The festive carnivals, for instance, draw millions of visitors from all across the globe. Many gigantic statues are on display in these carnivals, regardless of race or ethnicity. The prior notion of ascribing gigantism and miniaturism only to landscape changes in this social context of festivity where economic production is a major issue in contention. Studies of popular culture made by Leo Lowenthal present a distinct shift from the nineteenth century hero of the sphere of production to the twentieth century hero of the sphere of consumption.

The concept of the hero as an image to be consumed is reflected in the way we get into a fanaticism over movie stars and actors. The medium of presentation assumes more prominence than the historical backgrounds of the heroes. The ‘larger than life’ image is mainly generated from the abstract space of mass communication. The ‘Big Breasts’ in Western Queensland is a remarkable example of surrealistic sculpture. It embodies rural illusionary ideas and realities perfectly. Similarly in the Brobdingnag section of Gulliver’s Travels, we find how women’s bodies have been perceived as images of consummation.

The image of breast in particular presents a disembodied image to be consumed. The organic functions of breast as the nurturer are altered completely to fit into a role of destroyer, a contaminating agent. The nurse’s breast gives the reader an idea of its grotesqueness. The superfluous attributes are purposefully given to represent the other side of nature – the decomposition and bleakness of art forms. Gigantism, in this sense, stands in stark contrast to the microscopic world of miniaturism.

In miniaturism, we find objects having aesthetic appeals, surreal values and highly content-oriented relevance. Any description of the miniature tends to focus on contextual information where spatial closure is put before worldly closure. The miniature symbolizes a world which is unconfined to temporal limitations. A single instance is highlighted in the miniature, but that instance, without getting generalized, transcends abstraction. Commercial reproduction of art objects takes away the originality of the form just as much as it results in vulnerability of art itself.

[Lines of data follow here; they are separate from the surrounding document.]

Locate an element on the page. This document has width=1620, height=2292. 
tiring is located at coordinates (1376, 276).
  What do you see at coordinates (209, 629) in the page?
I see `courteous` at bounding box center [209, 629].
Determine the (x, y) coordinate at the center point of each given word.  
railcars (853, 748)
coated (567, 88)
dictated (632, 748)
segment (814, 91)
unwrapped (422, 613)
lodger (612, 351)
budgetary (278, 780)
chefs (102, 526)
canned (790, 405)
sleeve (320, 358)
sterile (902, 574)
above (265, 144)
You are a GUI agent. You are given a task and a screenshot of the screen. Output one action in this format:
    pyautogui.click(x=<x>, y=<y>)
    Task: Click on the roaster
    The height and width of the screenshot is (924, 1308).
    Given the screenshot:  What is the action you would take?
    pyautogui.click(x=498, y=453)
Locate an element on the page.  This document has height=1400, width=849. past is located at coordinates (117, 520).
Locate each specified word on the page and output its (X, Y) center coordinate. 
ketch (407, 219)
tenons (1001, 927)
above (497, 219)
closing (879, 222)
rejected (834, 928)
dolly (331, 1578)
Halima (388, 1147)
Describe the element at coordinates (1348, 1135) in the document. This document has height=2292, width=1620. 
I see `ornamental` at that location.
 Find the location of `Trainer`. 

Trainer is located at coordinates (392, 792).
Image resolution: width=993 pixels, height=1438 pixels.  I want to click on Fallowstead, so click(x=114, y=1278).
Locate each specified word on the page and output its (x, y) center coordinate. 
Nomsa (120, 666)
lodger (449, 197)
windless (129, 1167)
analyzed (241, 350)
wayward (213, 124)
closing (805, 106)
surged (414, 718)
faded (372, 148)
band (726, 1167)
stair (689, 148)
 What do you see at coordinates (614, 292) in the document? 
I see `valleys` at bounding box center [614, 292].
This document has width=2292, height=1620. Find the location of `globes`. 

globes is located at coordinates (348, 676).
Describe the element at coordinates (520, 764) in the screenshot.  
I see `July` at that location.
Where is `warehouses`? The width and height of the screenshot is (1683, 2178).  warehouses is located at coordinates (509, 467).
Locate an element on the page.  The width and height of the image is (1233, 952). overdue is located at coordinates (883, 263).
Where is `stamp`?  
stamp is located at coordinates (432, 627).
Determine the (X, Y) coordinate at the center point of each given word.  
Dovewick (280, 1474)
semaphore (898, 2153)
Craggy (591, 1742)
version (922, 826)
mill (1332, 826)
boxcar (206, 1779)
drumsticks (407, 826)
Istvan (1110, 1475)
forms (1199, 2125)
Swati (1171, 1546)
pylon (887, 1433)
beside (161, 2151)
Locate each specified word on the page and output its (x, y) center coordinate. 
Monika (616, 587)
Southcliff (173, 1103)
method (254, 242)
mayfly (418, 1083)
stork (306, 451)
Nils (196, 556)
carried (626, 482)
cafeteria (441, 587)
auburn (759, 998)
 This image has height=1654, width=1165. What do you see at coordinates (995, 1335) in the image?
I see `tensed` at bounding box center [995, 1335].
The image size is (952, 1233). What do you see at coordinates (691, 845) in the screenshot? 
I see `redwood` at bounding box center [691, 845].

Even though it is proved through psychoanalytical studies that repetition creates a reproduction that takes the very form of the real, the fact remains that there is always a possibility of exaggeration while repeating the works of a subtle form of art. To put this in the context of gigantism, we might refer to the idea of monumentality in the works of Picasso. The artist in his creative world imagined of the work he would be undertaking and turned his imagination into a substantial form.

He never saw the original works, but that did not prevent him from recreating them in an authentic manner. The proportion in these works is perfectly acceptable, courtesy to the immense creative vision of the artist. So we may say that the ideas of gigantism and miniaturism have been incorporated into many genres of art forms arraying from painting, sculpture, literature and so on. From the rural dominance of the Kitsch culture to the mythical attributes of English, the movement has indeed opened up a world of analytical outlooks.